- [What the exercise asks]:
The answer consists solely of the lines running from the one with "Given: Click the effort logo icon" through the final line below, transcribed exactly and without any pictures.

- [Source material]:
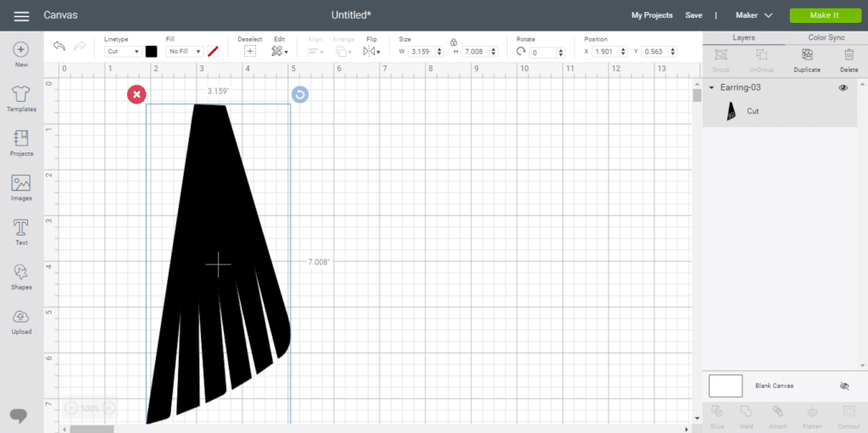Click the green Make It button
The image size is (868, 433).
pyautogui.click(x=825, y=15)
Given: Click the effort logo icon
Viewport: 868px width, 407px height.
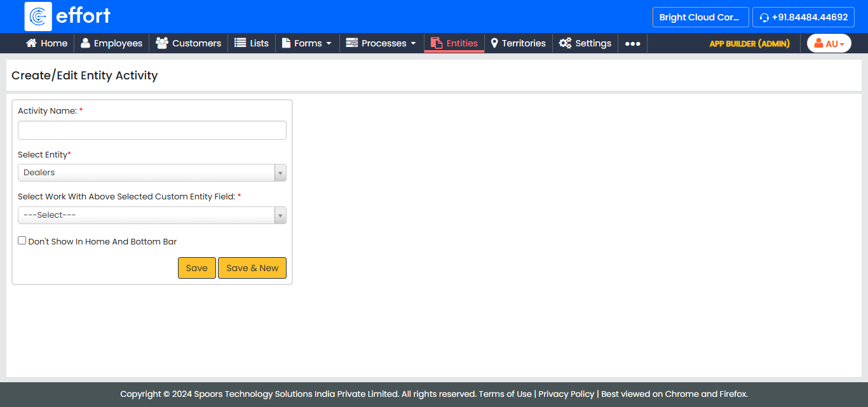Looking at the screenshot, I should 38,17.
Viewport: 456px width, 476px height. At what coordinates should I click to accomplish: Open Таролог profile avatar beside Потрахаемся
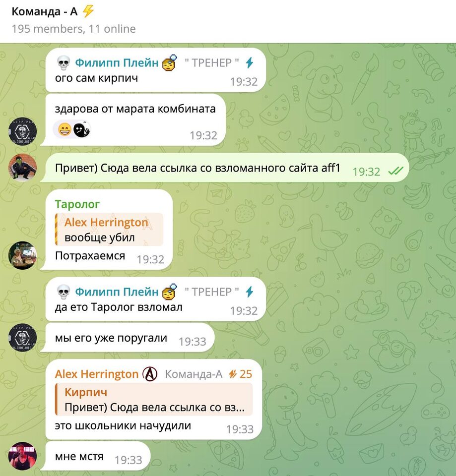(x=22, y=255)
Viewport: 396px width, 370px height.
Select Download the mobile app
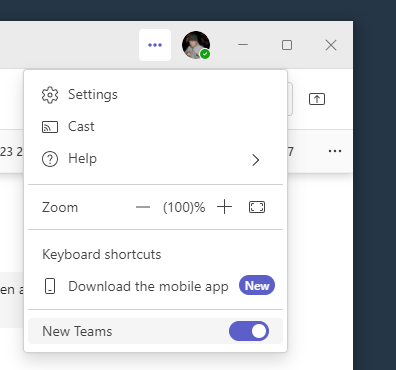[148, 286]
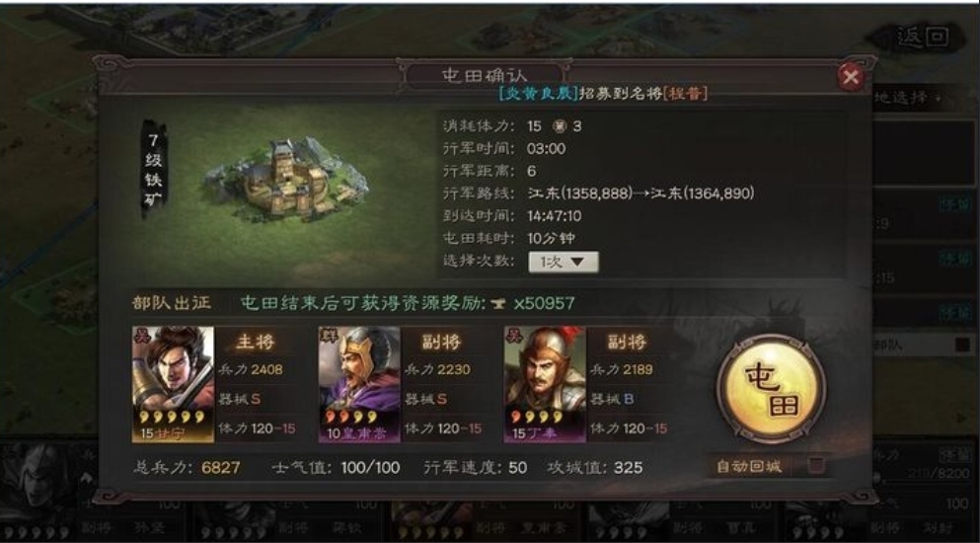Screen dimensions: 980x543
Task: Select the 丁奉 deputy general portrait
Action: [x=545, y=384]
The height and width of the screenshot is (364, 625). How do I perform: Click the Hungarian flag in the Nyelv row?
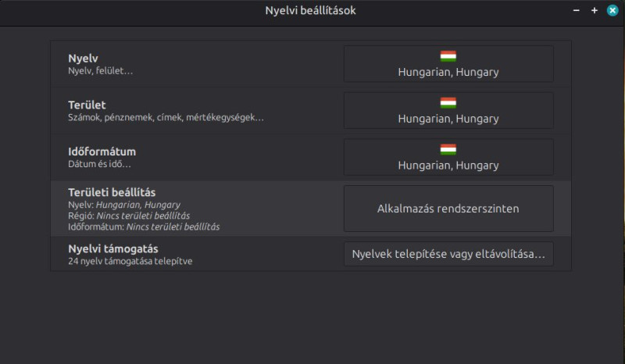click(448, 56)
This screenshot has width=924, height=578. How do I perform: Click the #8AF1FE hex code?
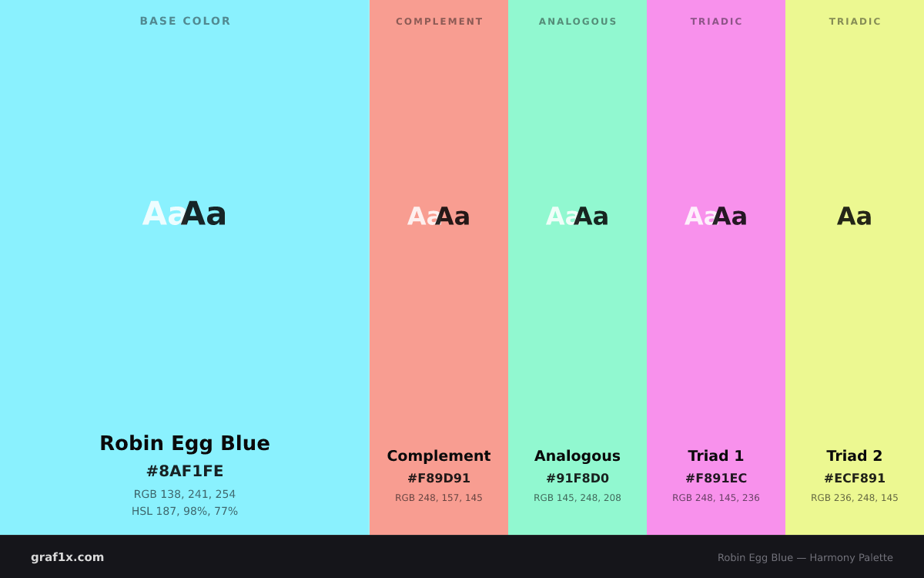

- [Response to this task]:
Given: Click the effort logo icon
Viewport: 868px width, 407px height.
Looking at the screenshot, I should 38,17.
Viewport: 456px width, 476px height. At what coordinates should I click to accomplish: Open Таролог profile avatar beside Потрахаемся
(x=22, y=255)
Viewport: 396px width, 370px height.
Select Download the mobile app
[148, 286]
Screen dimensions: 980x543
Task: Select the 丁奉 deputy general portrait
Action: [x=545, y=384]
The height and width of the screenshot is (364, 625). How do I perform: Click the Hungarian flag in the Nyelv row?
click(448, 56)
This screenshot has width=924, height=578. How do I perform: Click the #8AF1FE hex code?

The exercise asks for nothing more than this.